Microsoft Patches The Patch That Broke VPN

Microsoft has patched the patch that broke chunks of Windows and emitted fixes for a Patch Tuesday cock-up that left servers rebooting and VPNs disconnected.

There was a time when out-of-band updates from Microsoft were considered a rarity. Not so much these days. On the receiving end of the company’s attention were Windows desktop and Windows Server installs left a little broken following Microsoft’s latest demonstration of its legendary quality control.

KB5010793, KB5010792, KB5010790 and KB5010789 were slung out for Windows 10 and Windows Server. Even Windows 7 and Windows Server 2008 R2 got some love with KB5010798 and KB5010799, such was the blast radius of last week’s whoopsie.

To recap, last week’s patches caused all manner of problems for administrators. Hyper-V gave up the ghost and domain controllers experienced surprise restarts. The perhaps inappropriately named Windows Resilient File System (ReFS) also had problems following the update, which left volumes inaccessible for some users. Other users reported problems with VPN connections on Windows versions from the 2015 LTSB edition right up to Windows 11, something Microsoft acknowledged with an update to its Windows release health dashboard.

The VPN problem could be dealt with by disabling the Vendor ID (if available) within the server-side settings. Or admins could throw caution to the wind and uninstall the patches, even though some pretty important security fixes also lurked within.

As for the nature of the problems, a patch to fix the issue of VMs in Hyper-V failing to start noted that “Virtual machines (VMs) located on a server that has Unified Extensible Firmware Interface (UEFI)” had problems.

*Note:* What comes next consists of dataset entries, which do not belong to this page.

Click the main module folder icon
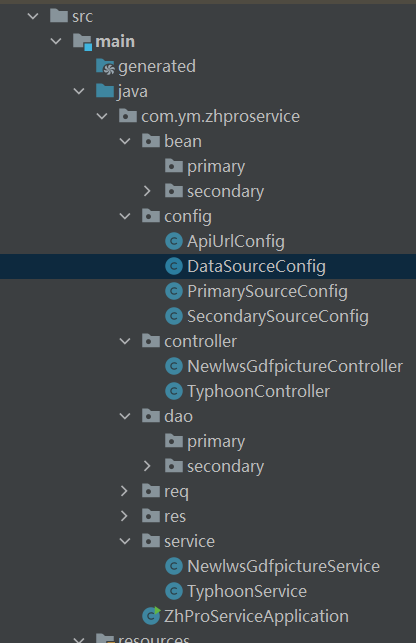Screen dimensions: 416x643 pos(82,41)
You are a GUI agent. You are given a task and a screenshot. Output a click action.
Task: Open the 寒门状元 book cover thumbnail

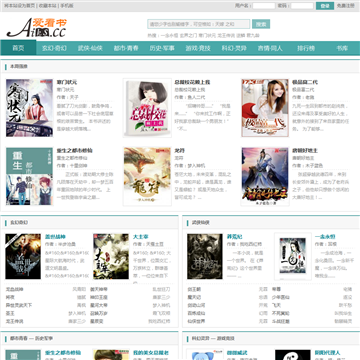(x=29, y=108)
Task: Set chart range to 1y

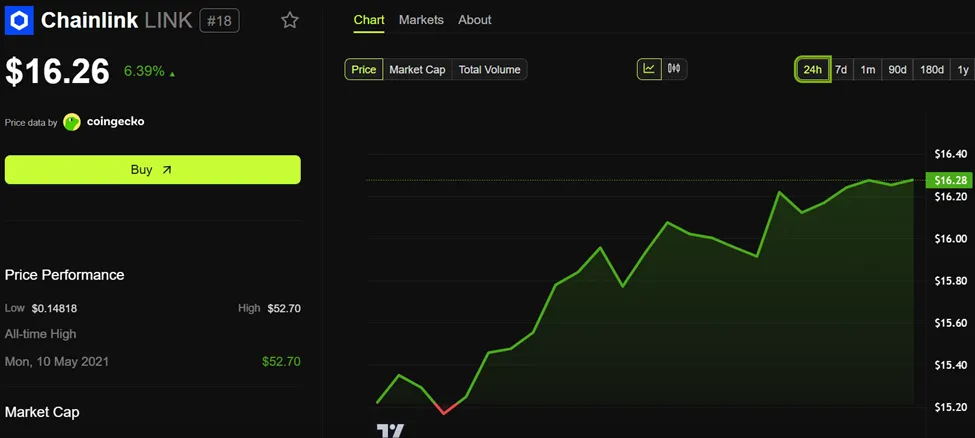Action: [x=962, y=69]
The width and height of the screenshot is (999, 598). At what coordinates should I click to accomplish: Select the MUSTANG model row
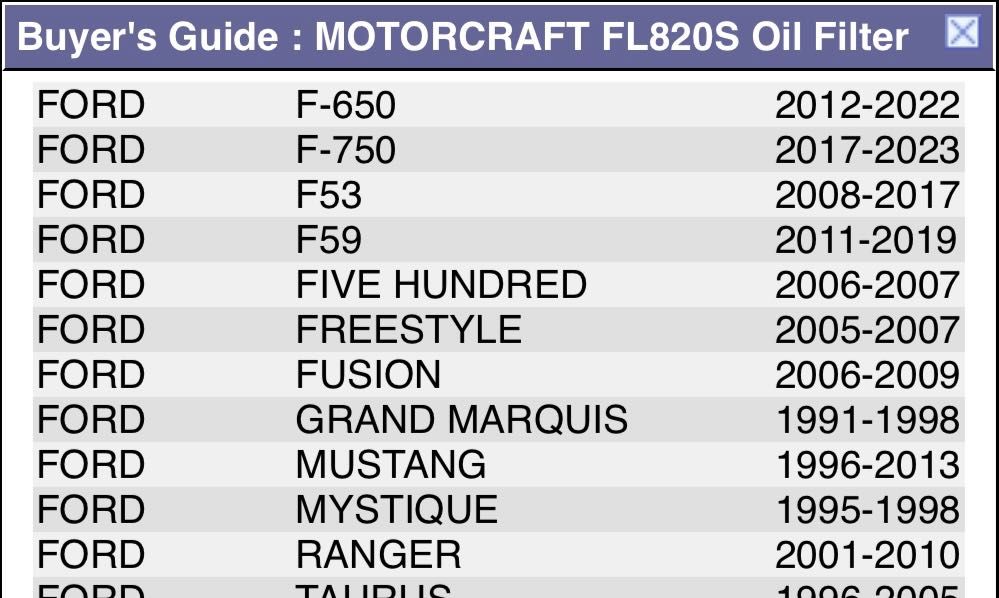click(391, 465)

As for VPNs, the patches dealt with “a known issue that might cause IP Security (IPSEC) connections that contain a Vendor ID to fail. VPN connections using Layer 2 Tunneling Protocol (L2TP) or IP security Internet Key Exchange (IPSEC IKE) might also be affected.”

Microsoft has had a torrid time of it with the quality of its patches. 2021 featured updates that borked printers and triggered Blue Screens of Death. While some might have hoped that a new leaf would be turned over in 2022, the company’s approach to testing has thus far remained reassuringly consistent. ®